McCallum noted a change in investigations, with teams mostly focussed on individuals and small groups, rather than larger, more established networks.
He pointed out that Al Qaeda and Islamic State are becoming more ambitious, both encouraging and indirectly inciting would-be attackers in the West.
He also highlighted the rise in young people becoming involved in investigation one in five of the 232 terrorism arrests last year were of children under 17.
McCallum said that in the last year, there's been a 35 per cent increase in the number of individuals being investigated for involvement in state threat activity, highlighting Russia, Iran and China.
He finished his speech by talking about AI, with would-be terrorist trying to harness AI for their propaganda, their weapons research and their target reconnaissance. On the other hand, MI5 teams are using AI across their investigations, conducting automated trawls of images to instantly spot the one with a gun in it or searching across large volumes of messages between suspects to find a buried phrase that reveals an assassination plot.

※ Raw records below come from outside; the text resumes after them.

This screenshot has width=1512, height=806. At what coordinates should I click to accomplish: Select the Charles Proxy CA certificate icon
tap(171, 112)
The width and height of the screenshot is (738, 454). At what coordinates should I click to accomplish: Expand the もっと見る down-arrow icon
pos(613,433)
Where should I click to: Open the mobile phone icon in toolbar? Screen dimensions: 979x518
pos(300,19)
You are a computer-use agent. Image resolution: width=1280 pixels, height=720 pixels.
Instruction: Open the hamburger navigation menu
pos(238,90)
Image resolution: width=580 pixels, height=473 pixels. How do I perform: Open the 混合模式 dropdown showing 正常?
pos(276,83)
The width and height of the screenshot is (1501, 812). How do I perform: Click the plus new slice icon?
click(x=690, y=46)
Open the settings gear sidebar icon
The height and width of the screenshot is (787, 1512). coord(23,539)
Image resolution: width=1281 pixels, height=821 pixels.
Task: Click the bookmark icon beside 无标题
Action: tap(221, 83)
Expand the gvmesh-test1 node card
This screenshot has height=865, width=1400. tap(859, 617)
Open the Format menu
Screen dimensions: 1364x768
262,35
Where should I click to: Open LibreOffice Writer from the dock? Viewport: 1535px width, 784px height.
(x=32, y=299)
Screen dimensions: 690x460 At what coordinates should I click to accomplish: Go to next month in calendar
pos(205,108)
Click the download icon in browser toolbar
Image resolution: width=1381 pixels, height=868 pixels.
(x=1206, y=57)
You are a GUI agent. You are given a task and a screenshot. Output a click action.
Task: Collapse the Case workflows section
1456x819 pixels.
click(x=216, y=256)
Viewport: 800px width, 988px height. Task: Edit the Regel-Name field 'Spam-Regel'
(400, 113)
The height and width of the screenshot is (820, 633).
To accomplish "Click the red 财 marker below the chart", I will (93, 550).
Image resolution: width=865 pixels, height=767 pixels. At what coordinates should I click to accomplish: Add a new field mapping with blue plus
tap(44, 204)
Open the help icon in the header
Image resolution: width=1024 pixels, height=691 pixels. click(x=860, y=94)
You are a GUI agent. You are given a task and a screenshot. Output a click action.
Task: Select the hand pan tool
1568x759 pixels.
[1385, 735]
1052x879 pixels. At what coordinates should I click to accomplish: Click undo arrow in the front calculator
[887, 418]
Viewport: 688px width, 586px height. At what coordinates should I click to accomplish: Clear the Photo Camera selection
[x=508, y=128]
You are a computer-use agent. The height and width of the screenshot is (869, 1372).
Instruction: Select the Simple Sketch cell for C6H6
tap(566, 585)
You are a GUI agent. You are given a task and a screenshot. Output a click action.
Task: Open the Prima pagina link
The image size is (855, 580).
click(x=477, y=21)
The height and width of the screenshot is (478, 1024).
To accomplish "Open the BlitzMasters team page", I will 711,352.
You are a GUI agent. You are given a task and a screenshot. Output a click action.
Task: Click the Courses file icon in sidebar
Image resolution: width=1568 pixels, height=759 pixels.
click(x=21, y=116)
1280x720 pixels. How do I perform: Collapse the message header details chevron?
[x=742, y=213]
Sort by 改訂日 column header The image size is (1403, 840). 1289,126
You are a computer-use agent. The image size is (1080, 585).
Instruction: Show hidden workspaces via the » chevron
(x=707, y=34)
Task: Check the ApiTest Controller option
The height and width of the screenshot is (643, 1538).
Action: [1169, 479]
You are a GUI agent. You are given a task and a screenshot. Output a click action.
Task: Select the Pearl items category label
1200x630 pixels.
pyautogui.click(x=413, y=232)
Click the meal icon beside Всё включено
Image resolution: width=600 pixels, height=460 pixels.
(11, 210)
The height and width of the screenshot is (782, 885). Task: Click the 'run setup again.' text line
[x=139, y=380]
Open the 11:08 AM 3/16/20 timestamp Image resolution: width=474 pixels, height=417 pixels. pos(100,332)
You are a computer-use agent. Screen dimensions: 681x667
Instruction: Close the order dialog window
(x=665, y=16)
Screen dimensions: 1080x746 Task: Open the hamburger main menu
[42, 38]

He concluded: "In 2025, MI5 is contending with more volume and more variety of threat, from terrorists and state actors, than I’ve ever seen. Total security is, as we know, impossible in the kind of free society in which we all want to live. But still, we continue to strive for it, night and day.
"MI5, alongside the police, MI6, GCHQ, the NCA, the military and many others, is part of one of the most capable and connected national security systems in the world. We do succeed in detecting threats people are trying hard to conceal. We do get ahead of them in time to make a difference. And we do manage to lift our gaze to anticipate the next generation of threats and risks.
"That’s why I am so proud of the talented, selfless, often courageous MI5 people who show up, day after day, night after night, year after year, to take on these threats."